* PROBLEM TO SOLVE:
Please repeat the records, word for word and without gaps.

(Records drawn from a dataset)

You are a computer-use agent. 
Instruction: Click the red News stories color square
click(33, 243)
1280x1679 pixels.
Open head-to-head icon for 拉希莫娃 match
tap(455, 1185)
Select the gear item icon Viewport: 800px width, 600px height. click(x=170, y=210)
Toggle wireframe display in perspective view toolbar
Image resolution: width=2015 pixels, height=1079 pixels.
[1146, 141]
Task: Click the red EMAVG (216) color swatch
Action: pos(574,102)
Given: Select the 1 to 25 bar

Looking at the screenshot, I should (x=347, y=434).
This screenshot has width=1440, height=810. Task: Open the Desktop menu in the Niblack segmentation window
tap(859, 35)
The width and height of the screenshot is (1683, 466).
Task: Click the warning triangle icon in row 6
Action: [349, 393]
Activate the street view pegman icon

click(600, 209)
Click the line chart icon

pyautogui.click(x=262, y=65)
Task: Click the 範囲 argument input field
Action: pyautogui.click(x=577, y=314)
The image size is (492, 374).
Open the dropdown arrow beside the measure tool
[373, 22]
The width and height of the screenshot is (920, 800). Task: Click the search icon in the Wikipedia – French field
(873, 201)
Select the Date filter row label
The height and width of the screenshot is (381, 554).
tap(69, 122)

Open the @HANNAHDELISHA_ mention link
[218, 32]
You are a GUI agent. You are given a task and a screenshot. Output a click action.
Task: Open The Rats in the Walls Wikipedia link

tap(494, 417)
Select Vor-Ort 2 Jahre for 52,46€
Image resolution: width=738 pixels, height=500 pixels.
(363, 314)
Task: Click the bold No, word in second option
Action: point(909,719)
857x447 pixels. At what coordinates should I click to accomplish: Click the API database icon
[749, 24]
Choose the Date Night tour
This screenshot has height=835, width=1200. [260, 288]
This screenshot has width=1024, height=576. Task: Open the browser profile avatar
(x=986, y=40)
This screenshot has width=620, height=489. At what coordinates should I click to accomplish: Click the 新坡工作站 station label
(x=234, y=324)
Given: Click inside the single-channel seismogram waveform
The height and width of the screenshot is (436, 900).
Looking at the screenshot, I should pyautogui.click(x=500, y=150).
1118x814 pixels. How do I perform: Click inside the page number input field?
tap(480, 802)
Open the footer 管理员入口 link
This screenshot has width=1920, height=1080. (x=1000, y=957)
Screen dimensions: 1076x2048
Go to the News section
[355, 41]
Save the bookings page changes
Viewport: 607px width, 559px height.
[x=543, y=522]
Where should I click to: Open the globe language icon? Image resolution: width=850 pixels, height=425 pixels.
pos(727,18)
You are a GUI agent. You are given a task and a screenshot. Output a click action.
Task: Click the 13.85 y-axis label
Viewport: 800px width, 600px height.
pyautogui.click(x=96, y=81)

* YOUR SOLUTION:
You are a computer-use agent. 
Instruction: Click the red News stories color square
click(33, 243)
1280x1679 pixels.
Open head-to-head icon for 拉希莫娃 match
tap(455, 1185)
Select the gear item icon Viewport: 800px width, 600px height. click(x=170, y=210)
Toggle wireframe display in perspective view toolbar
Image resolution: width=2015 pixels, height=1079 pixels.
[1146, 141]
Task: Click the red EMAVG (216) color swatch
Action: pos(574,102)
Given: Select the 1 to 25 bar

Looking at the screenshot, I should (x=347, y=434).
This screenshot has width=1440, height=810. Task: Open the Desktop menu in the Niblack segmentation window
tap(859, 35)
The width and height of the screenshot is (1683, 466).
Task: Click the warning triangle icon in row 6
Action: [349, 393]
Activate the street view pegman icon

click(600, 209)
Click the line chart icon

pyautogui.click(x=262, y=65)
Task: Click the 範囲 argument input field
Action: pyautogui.click(x=577, y=314)
The image size is (492, 374).
Open the dropdown arrow beside the measure tool
[373, 22]
The width and height of the screenshot is (920, 800). Task: Click the search icon in the Wikipedia – French field
(873, 201)
Select the Date filter row label
The height and width of the screenshot is (381, 554).
tap(69, 122)

Open the @HANNAHDELISHA_ mention link
[218, 32]
You are a GUI agent. You are given a task and a screenshot. Output a click action.
Task: Open The Rats in the Walls Wikipedia link

tap(494, 417)
Select Vor-Ort 2 Jahre for 52,46€
Image resolution: width=738 pixels, height=500 pixels.
(363, 314)
Task: Click the bold No, word in second option
Action: point(909,719)
857x447 pixels. At what coordinates should I click to accomplish: Click the API database icon
[749, 24]
Choose the Date Night tour
This screenshot has height=835, width=1200. [260, 288]
This screenshot has width=1024, height=576. Task: Open the browser profile avatar
(x=986, y=40)
This screenshot has width=620, height=489. At what coordinates should I click to accomplish: Click the 新坡工作站 station label
(x=234, y=324)
Given: Click inside the single-channel seismogram waveform
The height and width of the screenshot is (436, 900).
Looking at the screenshot, I should pyautogui.click(x=500, y=150).
1118x814 pixels. How do I perform: Click inside the page number input field?
tap(480, 802)
Open the footer 管理员入口 link
This screenshot has width=1920, height=1080. (x=1000, y=957)
Screen dimensions: 1076x2048
Go to the News section
[355, 41]
Save the bookings page changes
Viewport: 607px width, 559px height.
[x=543, y=522]
Where should I click to: Open the globe language icon? Image resolution: width=850 pixels, height=425 pixels.
pos(727,18)
You are a GUI agent. You are given a task and a screenshot. Output a click action.
Task: Click the 13.85 y-axis label
Viewport: 800px width, 600px height.
pyautogui.click(x=96, y=81)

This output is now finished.